Ainsi réduite à sa véritable importance sociale, la famille Poquelin tenait dans la moyenne bourgeoisie parisienne une place fort distinguée. Son importance s’accrut bientôt par une charge considérable que l’un des siens, Nicolas, fils et frère de Jean, acquit entre 1620 et 1630 : celle de tapissier ordinaire du roi. Nous n’en connaissons pas la valeur exacte, mais, par les avantages qui y étaient attachés, les privilèges qu’elle conférait, le prestige surtout qu’elle donnait à un commerçant, elle devait être d’un prix élevé. Les tapissiers du roi jouissaient de la noblesse personnelle et pouvaient se qualifier « d’écuyers ; » dès les premiers temps du règne de Louis XIV, ils reçurent le titre de valet de chambre, fort recherché par les officiers de la cour. D’après l’État de la France, ils étaient au nombre de huit et servaient deux à deux par quartier, c’est-à-dire par trimestre, avec trois cents livres de gages, et divers avantages en nature.
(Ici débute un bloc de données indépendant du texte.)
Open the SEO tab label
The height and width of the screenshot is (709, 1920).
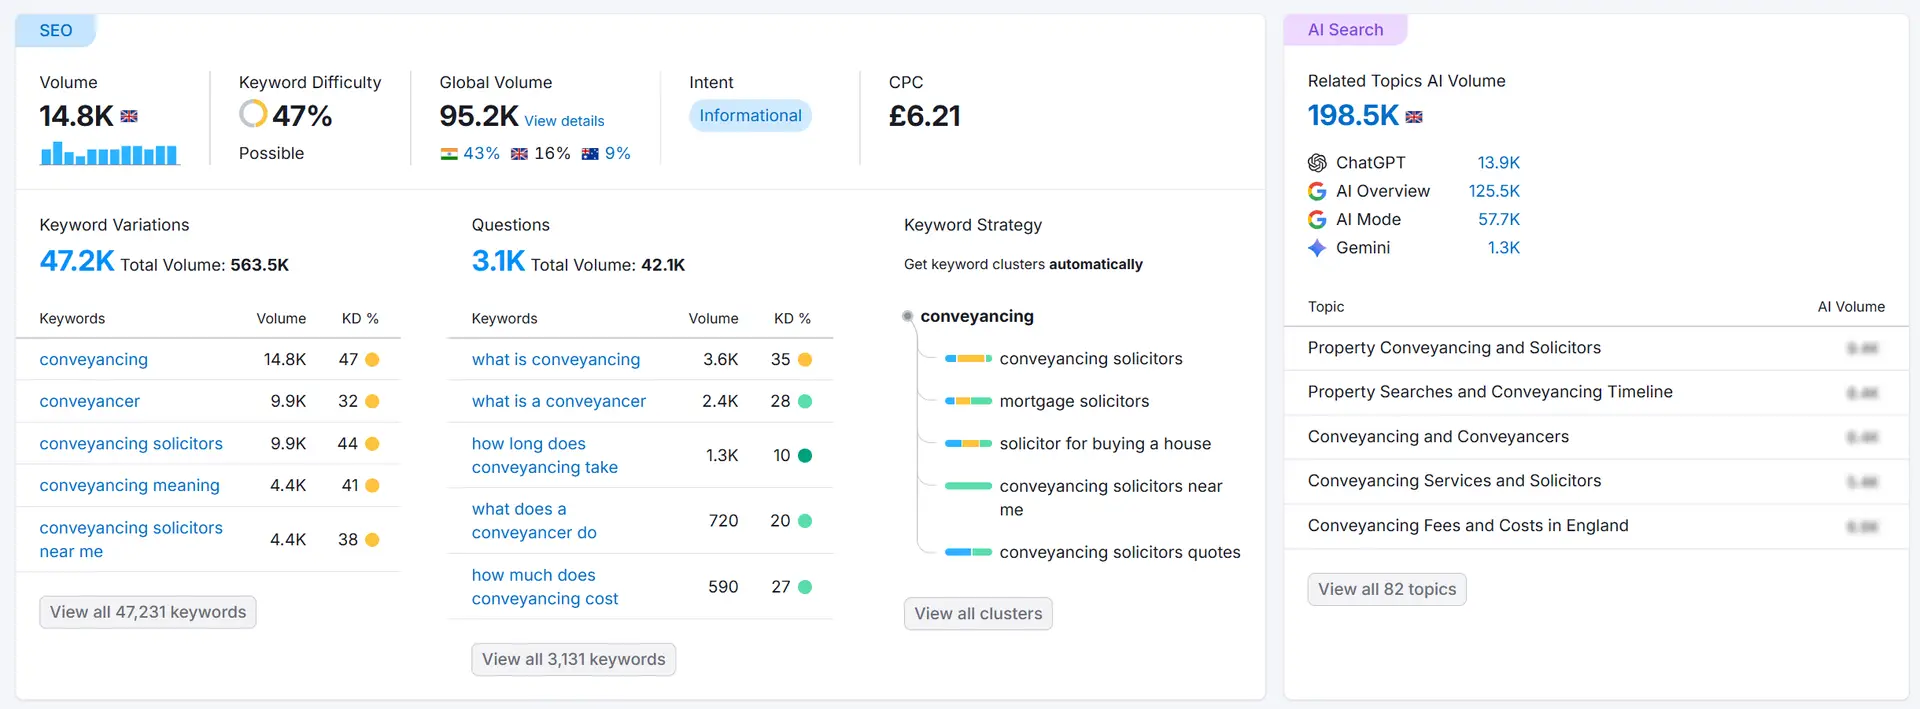(x=56, y=31)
Quant à leur service, il est ainsi défini : « Ils aident tous les jours aux valets de chambre à faire le fit du roi ; ils ont eu garde, aux lieux de séjour de la cour, les meubles de campagne du roi pendant leur quartier et font les meubles de Sa Majesté. » Que l’on se rappelle de quelle adoration grandissante la personne royale était entourée depuis le commencement du siècle, combien toute occasion de l’approcher était recherchée ; que l’on considère la valeur artistique de ce qui reste du mobilier de la couronne ; enfin, que l’on parcoure du regard, dans notre Paris de liberté commerciale et de démocratie, les enseignes où s’étalent encore les titres de fournisseurs des maisons royales, et l’on comprendra ce qu’un tapissier du roi pouvait être comme importance sociale et capacité professionnelle en un temps de privilège et de ferveur monarchique.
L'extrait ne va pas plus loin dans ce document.